Monday, April 16, 2007

Day 5 - I'd rather be sleeping

I find that since I have all of this pressure of getting out of bed immediately when my alarm goes off, that I am wake up around 3 and 4:00 am thinking about getting out of bed and what I'm going to do.

Before I go to bed at night, I think of some important (relatively) task that I want to complete. The first day I did this, I wanted to go through my weeks-old notes from work that I'd been neglecting. Today, it's laundry. Plus, I am committed to writing in this blog.

Although I'm actually amazed with my newfound ability to get out of bed when my alarm goes off, I feel a deep nostalgia for hitting that snooze button, it's as if I'm losing a part of my identity - the oversleeping - and am finding a new person that has been hidden - the-get-up-early-get-shit-done-girl.

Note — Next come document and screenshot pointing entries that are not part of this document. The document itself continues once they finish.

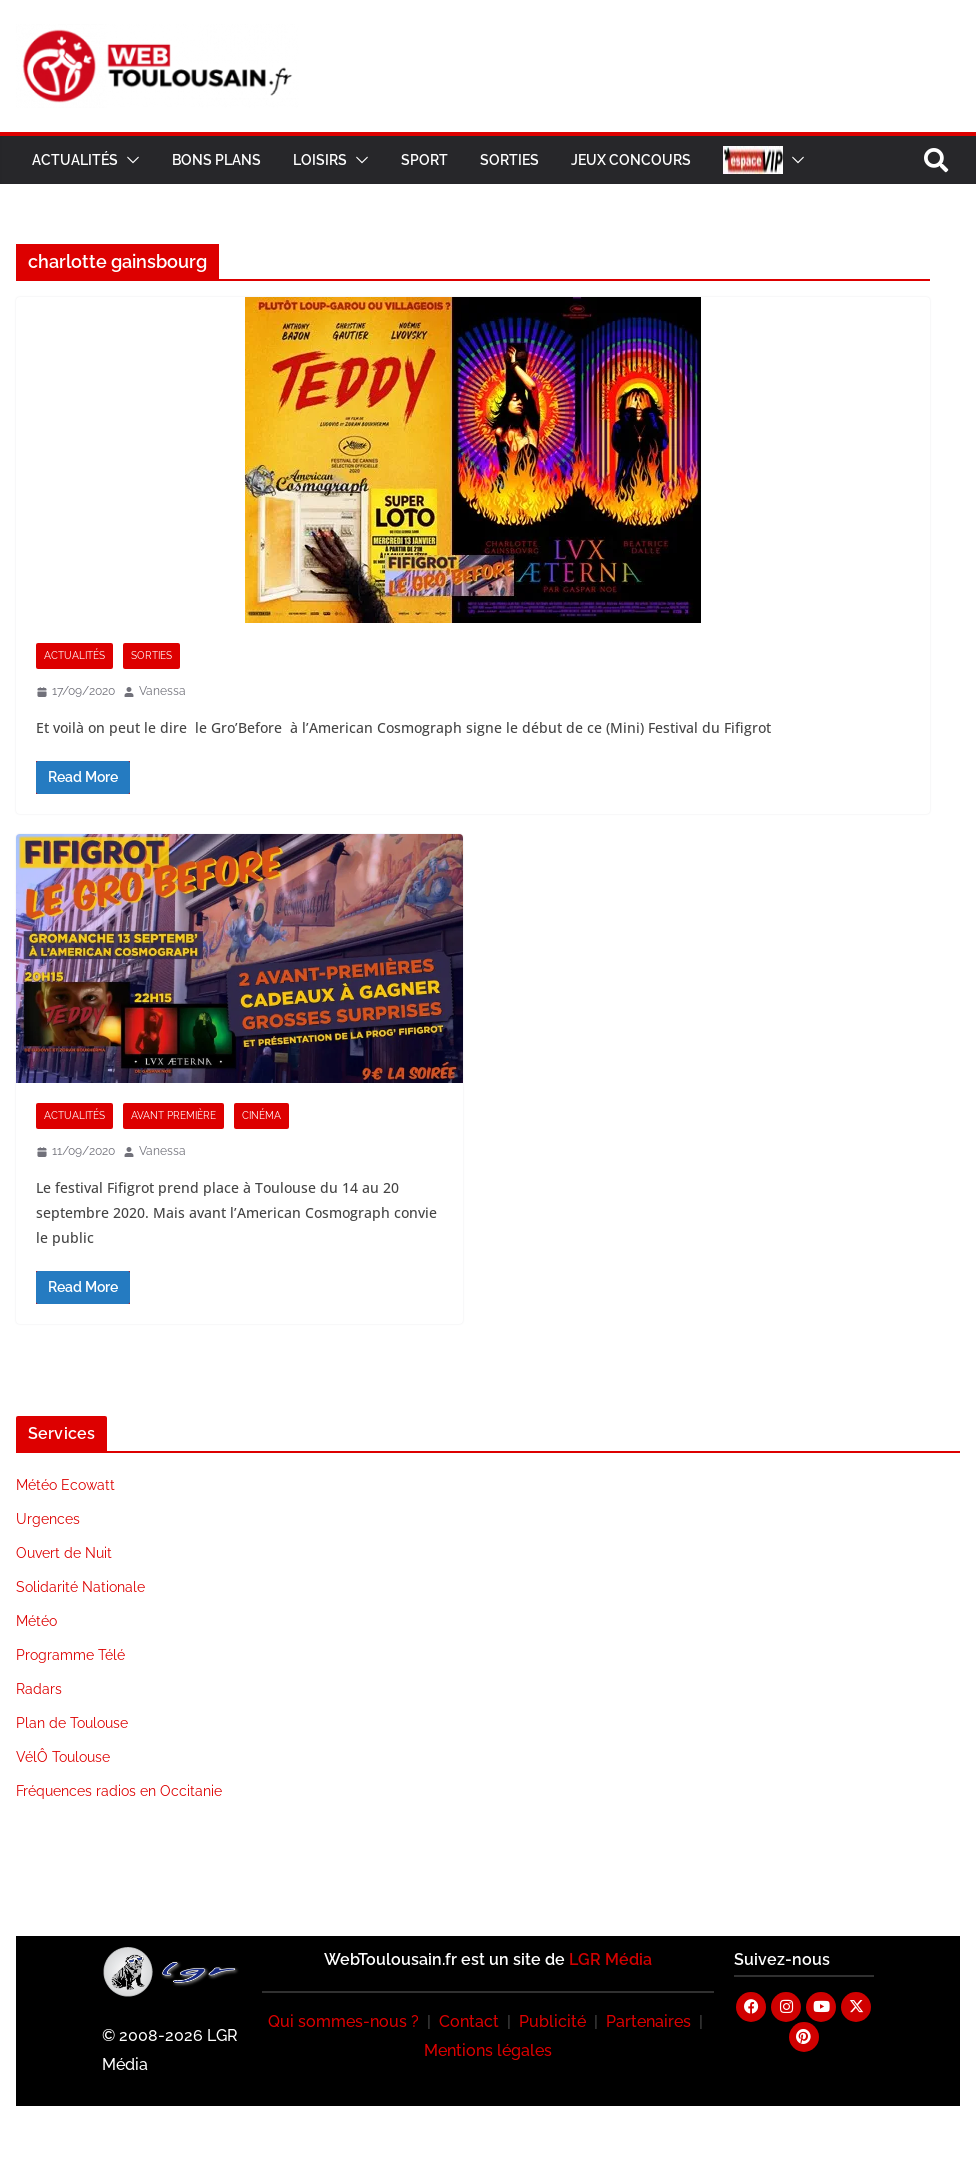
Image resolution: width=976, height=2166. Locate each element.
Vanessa (162, 691)
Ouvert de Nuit (64, 1553)
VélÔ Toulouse (63, 1757)
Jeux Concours (631, 160)
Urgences (48, 1519)
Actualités (75, 160)
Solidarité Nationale (80, 1587)
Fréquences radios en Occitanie (119, 1791)
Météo (36, 1621)
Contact (469, 2021)
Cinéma (261, 1115)
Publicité (552, 2021)
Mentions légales (488, 2050)
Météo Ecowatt (65, 1485)
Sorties (509, 160)
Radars (39, 1689)
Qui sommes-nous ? (343, 2021)
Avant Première (173, 1115)
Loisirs (320, 160)
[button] (129, 160)
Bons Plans (216, 160)
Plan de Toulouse (72, 1723)
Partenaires (648, 2021)
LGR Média (610, 1959)
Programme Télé (70, 1655)
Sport (424, 160)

Oversleeping has been something I've done for a loooooong time. I developed my excellent oversleeping abilities at a young age. Probably late-elementary school. My mother would try to wake me up, and I'd sleep right through her pleas: "Get up," "You're going to be late," "I'm leaving without you," "Get up!!!

In college, I'd sleep through my 9am art history class. When I did make it on time, my professor looked as if she had just rolled out of bed as well, so I think she was sympathetic. Although, truthfully, if I suspect sympathy, I'll take advantage of it.

Now that I'm almost 28 years old, I figure it's time to get the hell out of bed and get some shit done. Which is why I need to get back to my laundry, my tea, and starting my day! And it's 6:31 am right now - AMAZING!!